* WORK REQUEST
Return all entries word for word, but drop any images.

[[ THE DATA, beginning ]]

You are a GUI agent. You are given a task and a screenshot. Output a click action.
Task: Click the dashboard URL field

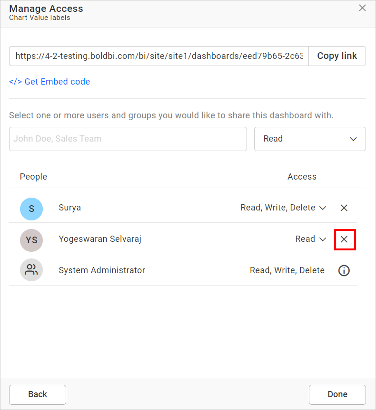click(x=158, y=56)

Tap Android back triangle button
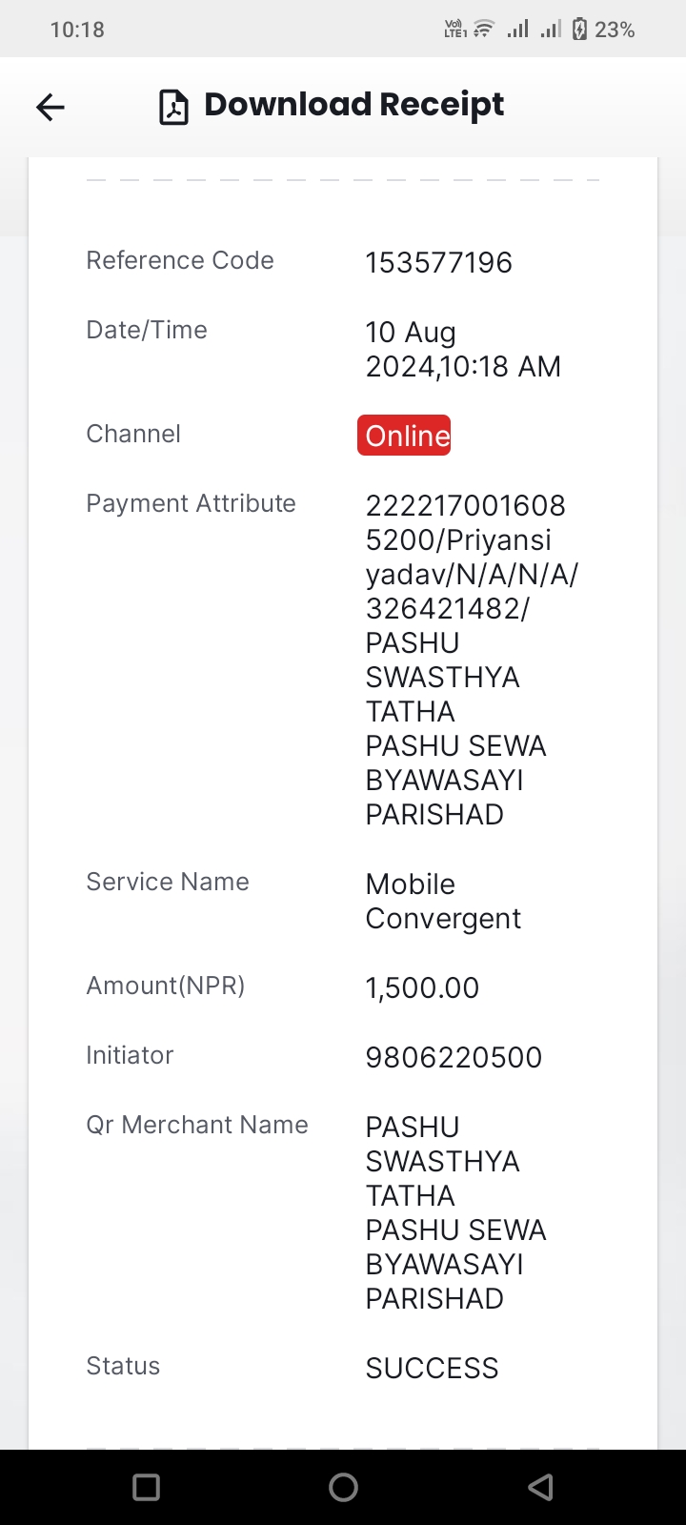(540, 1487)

[[ THE DATA, end ]]

* YOUR SOLUTION
You are a GUI agent. You are given a task and a screenshot. Output a click action.
Task: Click the dashboard URL field

click(x=158, y=56)

Tap Android back triangle button
(540, 1487)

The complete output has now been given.